*Source extract*:
· · · ·
Barrister broke Supreme Court embargo in “act of civil disobedience”


Crosland: No choice but to protest decision

A barrister broke the embargo on today’s Supreme Court ruling on the Heathrow airport expansion case “as an act of civil disobedience”.

He is being referred to the Attorney General for possible prosecution for contempt of court.

Tim Crosland, director of Plan B – a charity that supports strategic legal action against climate change – said he was “ready to face the consequences” of his action.

Plan B brought the challenge along with Friends of the Earth and, in a statement issued last night, he said: “I have no choice but to protest the deep immorality of the court’s ruling.”

A lawyer for 25 years and a former legal adviser to government agencies – he was a deputy director at the Serious Organised Crime Agency – Mr Crosland said: “I have deep respect for the rule of law and the vital role of the judicial system in holding power to account. That is why it is a duty to protest a decision that so gravely betrays that purpose.

“I take this act of protest for the sake of my two children and in memory of all those who have lost their lives on the frontline of the climate crisis, in the UK and around the world.”
· · · ·
*Stored data*:

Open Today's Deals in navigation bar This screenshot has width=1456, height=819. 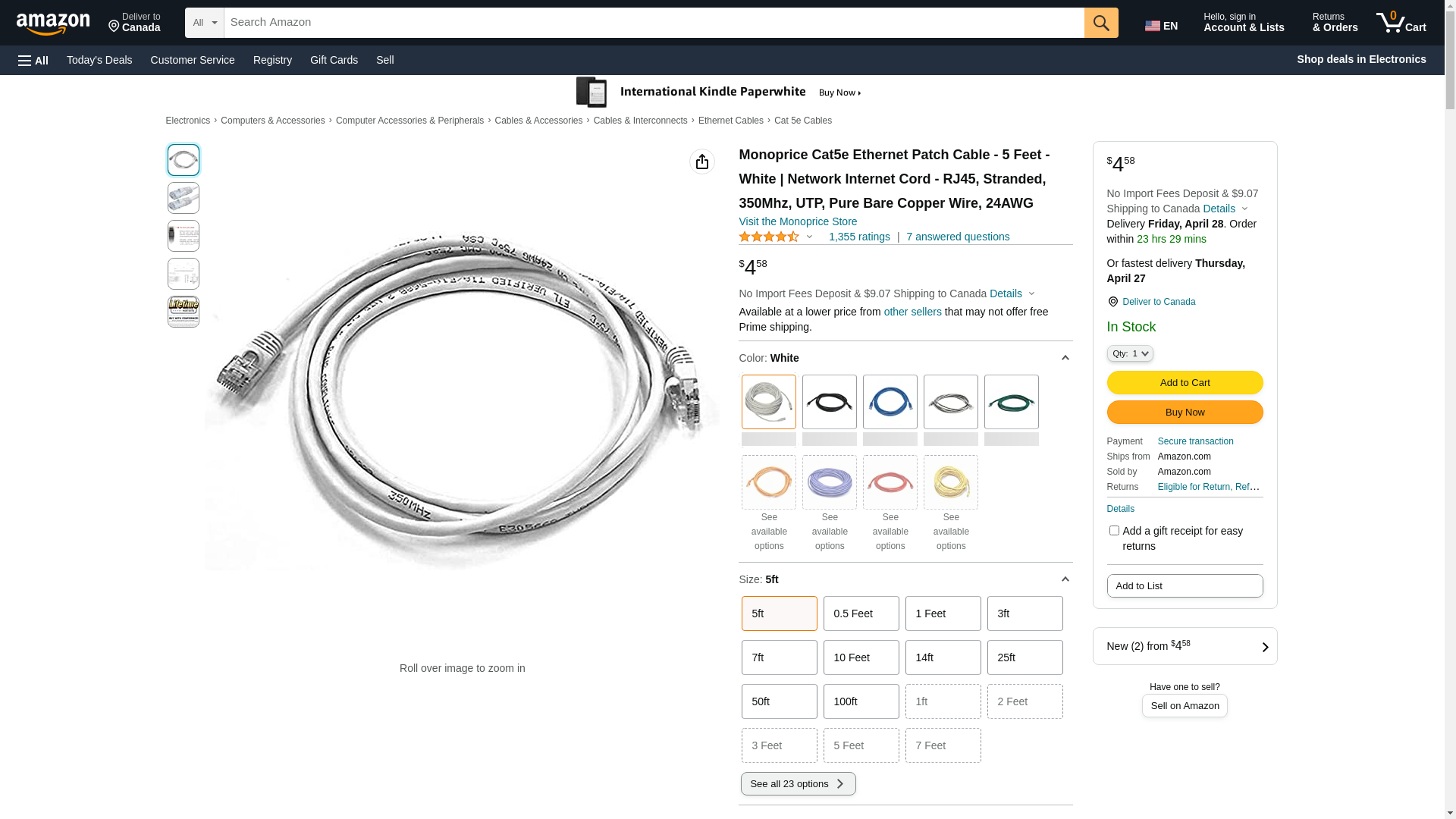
· · · ·
Repeat the news report from "Barrister broke Supreme" up to and including "contempt of court.", swapping "embargo" for "ban". The data has no connection to the news report.

*Written answer*:
Barrister broke Supreme Court ban in “act of civil disobedience”


Crosland: No choice but to protest decision

A barrister broke the ban on today’s Supreme Court ruling on the Heathrow airport expansion case “as an act of civil disobedience”.

He is being referred to the Attorney General for possible prosecution for contempt of court.